Items stored from a collection:

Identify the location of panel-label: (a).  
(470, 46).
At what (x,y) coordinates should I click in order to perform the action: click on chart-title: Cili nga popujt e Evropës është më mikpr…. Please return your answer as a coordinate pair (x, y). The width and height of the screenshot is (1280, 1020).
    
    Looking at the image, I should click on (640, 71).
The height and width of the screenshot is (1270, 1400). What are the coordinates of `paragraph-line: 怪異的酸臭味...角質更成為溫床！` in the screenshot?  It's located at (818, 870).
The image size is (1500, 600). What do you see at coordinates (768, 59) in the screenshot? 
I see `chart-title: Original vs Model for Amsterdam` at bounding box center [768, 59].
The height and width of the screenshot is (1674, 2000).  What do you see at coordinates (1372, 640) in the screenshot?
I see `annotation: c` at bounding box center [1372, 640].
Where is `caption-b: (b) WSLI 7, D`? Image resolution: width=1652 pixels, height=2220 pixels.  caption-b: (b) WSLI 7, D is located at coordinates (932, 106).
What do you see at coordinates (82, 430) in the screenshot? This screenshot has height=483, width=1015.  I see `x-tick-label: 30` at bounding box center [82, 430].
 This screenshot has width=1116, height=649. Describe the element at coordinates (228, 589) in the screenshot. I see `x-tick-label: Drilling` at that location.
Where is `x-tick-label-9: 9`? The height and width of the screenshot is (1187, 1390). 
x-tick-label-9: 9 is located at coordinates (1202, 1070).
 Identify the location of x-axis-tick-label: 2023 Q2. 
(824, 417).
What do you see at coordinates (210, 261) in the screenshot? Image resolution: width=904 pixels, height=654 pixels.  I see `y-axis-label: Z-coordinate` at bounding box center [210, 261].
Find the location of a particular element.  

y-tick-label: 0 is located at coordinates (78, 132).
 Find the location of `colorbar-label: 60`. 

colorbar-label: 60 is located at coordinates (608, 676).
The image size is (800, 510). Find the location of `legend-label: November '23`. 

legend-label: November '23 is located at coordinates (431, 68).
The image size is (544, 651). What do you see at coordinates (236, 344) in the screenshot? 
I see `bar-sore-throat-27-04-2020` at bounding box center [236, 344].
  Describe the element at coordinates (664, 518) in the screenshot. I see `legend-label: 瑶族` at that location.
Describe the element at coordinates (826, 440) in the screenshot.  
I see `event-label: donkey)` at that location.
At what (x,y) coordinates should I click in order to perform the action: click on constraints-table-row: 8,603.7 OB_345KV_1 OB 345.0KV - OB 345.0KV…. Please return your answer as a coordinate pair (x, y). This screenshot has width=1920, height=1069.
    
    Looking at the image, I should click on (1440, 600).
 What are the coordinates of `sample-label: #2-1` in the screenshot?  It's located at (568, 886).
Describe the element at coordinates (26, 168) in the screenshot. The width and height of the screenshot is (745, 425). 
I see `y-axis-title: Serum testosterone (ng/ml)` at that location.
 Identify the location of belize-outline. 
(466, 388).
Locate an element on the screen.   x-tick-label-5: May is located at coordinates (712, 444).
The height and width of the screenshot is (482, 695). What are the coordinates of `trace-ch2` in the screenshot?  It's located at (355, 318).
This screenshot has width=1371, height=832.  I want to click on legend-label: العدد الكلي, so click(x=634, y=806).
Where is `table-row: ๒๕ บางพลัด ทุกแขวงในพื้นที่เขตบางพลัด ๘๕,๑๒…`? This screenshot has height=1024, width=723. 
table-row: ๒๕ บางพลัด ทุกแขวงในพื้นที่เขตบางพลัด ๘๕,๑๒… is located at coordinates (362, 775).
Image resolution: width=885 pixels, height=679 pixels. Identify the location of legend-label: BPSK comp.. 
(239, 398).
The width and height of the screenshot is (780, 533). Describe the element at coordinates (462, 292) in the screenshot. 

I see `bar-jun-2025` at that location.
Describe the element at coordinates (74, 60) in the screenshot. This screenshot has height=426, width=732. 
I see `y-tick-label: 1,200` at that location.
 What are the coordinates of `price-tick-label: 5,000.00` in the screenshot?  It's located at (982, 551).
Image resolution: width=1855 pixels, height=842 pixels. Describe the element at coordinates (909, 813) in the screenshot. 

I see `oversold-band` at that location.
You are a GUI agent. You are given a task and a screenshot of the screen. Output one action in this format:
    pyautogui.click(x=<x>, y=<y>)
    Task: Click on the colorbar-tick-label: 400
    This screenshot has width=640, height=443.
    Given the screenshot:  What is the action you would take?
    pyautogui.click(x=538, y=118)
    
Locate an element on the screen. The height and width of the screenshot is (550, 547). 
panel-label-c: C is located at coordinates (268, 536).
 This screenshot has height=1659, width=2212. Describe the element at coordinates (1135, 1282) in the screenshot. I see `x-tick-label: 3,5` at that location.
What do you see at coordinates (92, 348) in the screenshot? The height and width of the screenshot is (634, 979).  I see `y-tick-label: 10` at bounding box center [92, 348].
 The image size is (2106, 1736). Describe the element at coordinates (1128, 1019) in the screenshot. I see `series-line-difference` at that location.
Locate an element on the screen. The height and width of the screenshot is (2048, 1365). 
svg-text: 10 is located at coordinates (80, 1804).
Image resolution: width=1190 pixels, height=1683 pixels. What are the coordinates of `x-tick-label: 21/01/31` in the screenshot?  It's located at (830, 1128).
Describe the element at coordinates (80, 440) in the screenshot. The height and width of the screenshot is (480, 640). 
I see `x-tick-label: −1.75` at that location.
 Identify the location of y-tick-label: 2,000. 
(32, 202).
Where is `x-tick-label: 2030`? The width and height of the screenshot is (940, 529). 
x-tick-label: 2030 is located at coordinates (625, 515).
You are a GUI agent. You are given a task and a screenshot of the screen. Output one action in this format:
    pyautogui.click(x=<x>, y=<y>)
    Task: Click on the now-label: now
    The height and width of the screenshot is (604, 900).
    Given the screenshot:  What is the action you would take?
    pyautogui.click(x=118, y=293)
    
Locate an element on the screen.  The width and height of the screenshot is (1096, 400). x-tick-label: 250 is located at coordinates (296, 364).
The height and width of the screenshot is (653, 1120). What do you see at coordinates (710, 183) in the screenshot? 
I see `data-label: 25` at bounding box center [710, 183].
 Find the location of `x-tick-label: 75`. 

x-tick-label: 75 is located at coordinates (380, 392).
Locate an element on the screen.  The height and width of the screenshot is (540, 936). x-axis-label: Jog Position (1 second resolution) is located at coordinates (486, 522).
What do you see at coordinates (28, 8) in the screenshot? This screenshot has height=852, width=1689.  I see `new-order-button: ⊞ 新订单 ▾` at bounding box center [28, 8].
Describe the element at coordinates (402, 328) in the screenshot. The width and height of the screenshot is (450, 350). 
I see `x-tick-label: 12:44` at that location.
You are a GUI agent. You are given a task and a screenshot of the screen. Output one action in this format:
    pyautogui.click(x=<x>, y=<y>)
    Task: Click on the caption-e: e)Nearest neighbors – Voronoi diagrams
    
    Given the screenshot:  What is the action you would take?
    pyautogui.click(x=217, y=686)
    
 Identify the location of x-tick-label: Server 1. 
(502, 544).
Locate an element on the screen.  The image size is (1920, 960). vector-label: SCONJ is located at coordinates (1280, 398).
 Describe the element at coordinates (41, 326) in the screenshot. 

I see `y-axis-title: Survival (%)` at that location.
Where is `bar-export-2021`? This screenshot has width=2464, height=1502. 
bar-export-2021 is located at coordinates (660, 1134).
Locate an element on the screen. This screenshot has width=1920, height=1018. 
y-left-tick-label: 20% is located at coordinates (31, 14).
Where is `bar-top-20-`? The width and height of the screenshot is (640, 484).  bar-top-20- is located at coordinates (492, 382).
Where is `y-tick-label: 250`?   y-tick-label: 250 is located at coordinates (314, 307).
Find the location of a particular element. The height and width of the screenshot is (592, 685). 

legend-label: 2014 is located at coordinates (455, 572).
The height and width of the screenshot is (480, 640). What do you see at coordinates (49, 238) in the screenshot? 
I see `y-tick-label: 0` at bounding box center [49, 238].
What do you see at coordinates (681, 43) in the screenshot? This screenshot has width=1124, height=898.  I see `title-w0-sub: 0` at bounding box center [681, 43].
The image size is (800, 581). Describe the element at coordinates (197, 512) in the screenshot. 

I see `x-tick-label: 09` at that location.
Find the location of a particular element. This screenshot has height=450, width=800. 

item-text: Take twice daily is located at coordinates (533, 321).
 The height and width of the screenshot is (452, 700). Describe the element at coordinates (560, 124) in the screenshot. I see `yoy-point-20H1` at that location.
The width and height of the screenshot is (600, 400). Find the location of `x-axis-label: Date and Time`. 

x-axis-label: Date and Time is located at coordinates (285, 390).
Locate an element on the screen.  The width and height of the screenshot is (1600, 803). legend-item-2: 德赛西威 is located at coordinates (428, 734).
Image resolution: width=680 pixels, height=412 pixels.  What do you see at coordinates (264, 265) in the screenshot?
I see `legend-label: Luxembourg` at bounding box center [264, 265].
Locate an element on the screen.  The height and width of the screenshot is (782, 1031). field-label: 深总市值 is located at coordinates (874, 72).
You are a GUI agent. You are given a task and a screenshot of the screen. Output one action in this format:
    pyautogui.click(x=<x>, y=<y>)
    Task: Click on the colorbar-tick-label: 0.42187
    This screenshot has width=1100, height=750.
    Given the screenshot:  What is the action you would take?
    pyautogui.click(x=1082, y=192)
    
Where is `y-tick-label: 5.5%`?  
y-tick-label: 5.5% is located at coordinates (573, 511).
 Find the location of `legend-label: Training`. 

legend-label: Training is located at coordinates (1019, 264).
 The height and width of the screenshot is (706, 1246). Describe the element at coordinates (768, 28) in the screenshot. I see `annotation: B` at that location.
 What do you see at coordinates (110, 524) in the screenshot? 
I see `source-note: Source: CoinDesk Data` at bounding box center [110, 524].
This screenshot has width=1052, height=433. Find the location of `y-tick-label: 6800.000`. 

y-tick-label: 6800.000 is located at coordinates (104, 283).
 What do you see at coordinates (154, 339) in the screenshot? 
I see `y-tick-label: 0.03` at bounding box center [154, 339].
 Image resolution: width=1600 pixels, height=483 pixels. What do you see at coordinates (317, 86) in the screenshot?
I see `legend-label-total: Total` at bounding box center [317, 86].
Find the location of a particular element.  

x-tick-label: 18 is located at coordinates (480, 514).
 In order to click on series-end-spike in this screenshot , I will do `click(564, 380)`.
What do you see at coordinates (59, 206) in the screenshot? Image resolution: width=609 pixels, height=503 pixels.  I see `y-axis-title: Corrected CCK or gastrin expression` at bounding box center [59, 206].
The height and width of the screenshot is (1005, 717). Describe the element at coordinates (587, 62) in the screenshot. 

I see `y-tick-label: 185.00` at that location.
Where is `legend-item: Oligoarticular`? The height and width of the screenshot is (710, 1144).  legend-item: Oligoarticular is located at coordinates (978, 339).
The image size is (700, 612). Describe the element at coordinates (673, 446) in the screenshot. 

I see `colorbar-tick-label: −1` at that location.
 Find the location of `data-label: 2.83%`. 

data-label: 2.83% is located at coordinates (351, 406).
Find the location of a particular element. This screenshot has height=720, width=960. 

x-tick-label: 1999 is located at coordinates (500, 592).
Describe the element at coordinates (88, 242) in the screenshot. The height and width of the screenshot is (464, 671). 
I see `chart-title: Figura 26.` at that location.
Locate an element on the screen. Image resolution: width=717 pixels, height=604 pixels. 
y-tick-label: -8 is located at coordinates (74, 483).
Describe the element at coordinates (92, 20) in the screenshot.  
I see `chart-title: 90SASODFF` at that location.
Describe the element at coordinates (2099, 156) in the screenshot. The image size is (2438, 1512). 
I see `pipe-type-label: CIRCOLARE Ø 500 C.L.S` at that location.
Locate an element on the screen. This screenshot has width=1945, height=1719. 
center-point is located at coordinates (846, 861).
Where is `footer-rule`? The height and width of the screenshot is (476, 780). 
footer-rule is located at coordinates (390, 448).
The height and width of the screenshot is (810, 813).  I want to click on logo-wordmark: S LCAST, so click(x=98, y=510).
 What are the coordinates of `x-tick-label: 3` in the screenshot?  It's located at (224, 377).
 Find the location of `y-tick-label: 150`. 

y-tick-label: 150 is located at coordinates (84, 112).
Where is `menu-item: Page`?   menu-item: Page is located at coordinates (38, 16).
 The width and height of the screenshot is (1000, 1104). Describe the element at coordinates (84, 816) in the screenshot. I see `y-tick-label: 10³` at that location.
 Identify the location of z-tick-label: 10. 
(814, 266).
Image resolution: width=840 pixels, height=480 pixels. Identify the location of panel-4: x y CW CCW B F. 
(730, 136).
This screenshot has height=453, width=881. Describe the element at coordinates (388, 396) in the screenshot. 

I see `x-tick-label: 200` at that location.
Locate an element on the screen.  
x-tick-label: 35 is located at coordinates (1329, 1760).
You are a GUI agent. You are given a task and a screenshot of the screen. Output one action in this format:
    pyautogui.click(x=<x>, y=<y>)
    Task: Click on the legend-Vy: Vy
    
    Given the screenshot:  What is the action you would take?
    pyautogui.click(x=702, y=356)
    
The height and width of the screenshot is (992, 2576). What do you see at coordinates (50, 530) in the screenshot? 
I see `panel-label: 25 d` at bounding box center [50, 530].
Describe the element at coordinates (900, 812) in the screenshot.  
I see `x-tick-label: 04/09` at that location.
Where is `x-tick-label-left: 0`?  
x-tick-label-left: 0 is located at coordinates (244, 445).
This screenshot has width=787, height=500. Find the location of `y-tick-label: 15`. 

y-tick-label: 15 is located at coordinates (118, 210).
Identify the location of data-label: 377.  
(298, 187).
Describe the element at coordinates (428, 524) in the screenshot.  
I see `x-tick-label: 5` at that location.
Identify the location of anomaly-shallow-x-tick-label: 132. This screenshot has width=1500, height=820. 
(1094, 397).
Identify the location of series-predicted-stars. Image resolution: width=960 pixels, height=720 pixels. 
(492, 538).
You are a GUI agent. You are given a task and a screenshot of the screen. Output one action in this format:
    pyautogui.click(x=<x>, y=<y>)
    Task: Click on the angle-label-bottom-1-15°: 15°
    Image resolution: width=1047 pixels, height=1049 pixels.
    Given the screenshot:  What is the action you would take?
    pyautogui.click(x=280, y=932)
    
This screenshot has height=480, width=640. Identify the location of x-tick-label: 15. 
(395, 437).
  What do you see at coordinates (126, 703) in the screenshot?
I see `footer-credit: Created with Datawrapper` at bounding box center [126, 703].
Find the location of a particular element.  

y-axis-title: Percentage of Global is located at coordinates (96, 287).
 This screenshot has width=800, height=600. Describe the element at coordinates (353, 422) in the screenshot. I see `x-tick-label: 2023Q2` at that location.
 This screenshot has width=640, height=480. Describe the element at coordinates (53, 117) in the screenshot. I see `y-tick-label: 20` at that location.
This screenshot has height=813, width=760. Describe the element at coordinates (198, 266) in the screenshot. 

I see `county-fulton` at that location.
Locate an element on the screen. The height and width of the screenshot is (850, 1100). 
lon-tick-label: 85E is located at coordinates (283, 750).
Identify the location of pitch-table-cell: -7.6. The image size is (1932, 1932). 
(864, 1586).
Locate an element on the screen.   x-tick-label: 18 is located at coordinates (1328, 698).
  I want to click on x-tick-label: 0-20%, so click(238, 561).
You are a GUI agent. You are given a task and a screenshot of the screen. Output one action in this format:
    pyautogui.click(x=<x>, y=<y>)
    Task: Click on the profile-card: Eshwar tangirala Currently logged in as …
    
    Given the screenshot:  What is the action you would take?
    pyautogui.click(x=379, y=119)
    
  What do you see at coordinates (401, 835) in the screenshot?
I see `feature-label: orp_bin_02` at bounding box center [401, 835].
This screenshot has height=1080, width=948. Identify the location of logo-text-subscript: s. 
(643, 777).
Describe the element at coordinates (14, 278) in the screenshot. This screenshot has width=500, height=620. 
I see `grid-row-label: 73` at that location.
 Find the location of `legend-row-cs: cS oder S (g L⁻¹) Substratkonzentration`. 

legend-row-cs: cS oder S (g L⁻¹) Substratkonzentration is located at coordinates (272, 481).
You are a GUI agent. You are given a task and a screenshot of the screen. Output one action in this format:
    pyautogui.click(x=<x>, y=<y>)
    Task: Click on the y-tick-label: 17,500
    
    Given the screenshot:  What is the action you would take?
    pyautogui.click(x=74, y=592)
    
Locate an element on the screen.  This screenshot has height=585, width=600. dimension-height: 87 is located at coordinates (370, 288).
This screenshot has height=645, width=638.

* _WHAT THIS TASK INVOLVES_
Reproduce the lines without alteration, starting at the first line and ending at the line that contains "coordinates (932, 106).", with both of these lines included.

* _OUTPUT OF THE TASK_
Identify the location of panel-label: (a).  
(470, 46).
At what (x,y) coordinates should I click in order to perform the action: click on chart-title: Cili nga popujt e Evropës është më mikpr…. Please return your answer as a coordinate pair (x, y). The width and height of the screenshot is (1280, 1020).
    
    Looking at the image, I should click on (640, 71).
The height and width of the screenshot is (1270, 1400). What are the coordinates of `paragraph-line: 怪異的酸臭味...角質更成為溫床！` in the screenshot?  It's located at (818, 870).
The image size is (1500, 600). What do you see at coordinates (768, 59) in the screenshot? 
I see `chart-title: Original vs Model for Amsterdam` at bounding box center [768, 59].
The height and width of the screenshot is (1674, 2000).  What do you see at coordinates (1372, 640) in the screenshot?
I see `annotation: c` at bounding box center [1372, 640].
Where is `caption-b: (b) WSLI 7, D`? Image resolution: width=1652 pixels, height=2220 pixels.  caption-b: (b) WSLI 7, D is located at coordinates (932, 106).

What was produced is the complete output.